Exercise:
Please rewrite the part of the records that opens with the line containing "Click the AI Overview sparkle icon" and runs through the end of the records, switching "camera configuration" to "camera settings" and leaving everything else unchanged.

-- Start of Entries --

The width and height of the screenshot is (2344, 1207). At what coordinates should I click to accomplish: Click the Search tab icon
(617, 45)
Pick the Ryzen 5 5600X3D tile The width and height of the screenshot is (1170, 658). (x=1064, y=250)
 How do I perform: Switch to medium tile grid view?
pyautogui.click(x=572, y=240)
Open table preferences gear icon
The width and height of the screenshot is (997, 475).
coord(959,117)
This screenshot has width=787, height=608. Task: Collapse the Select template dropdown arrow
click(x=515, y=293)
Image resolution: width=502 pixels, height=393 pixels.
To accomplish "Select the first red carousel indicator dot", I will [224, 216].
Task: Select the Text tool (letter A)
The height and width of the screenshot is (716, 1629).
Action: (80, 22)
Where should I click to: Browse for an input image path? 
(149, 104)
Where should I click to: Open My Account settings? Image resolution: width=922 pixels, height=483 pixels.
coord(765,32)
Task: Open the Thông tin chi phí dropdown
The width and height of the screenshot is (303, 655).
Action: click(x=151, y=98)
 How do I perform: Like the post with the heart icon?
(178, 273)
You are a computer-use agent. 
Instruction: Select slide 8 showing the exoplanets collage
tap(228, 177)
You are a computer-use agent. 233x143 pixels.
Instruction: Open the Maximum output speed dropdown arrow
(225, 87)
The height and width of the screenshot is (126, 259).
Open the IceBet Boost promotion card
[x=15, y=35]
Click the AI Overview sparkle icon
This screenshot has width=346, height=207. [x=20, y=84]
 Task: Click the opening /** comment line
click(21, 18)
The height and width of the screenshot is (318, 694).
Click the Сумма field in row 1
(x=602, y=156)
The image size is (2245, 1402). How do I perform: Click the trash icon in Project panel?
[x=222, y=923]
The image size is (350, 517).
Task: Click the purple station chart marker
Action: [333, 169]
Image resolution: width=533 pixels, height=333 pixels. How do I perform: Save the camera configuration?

-- End of Entries --

The response:
Click the AI Overview sparkle icon
This screenshot has width=346, height=207. [x=20, y=84]
 Task: Click the opening /** comment line
click(21, 18)
The height and width of the screenshot is (318, 694).
Click the Сумма field in row 1
(x=602, y=156)
The image size is (2245, 1402). How do I perform: Click the trash icon in Project panel?
[x=222, y=923]
The image size is (350, 517).
Task: Click the purple station chart marker
Action: [333, 169]
Image resolution: width=533 pixels, height=333 pixels. How do I perform: Save the camera settings?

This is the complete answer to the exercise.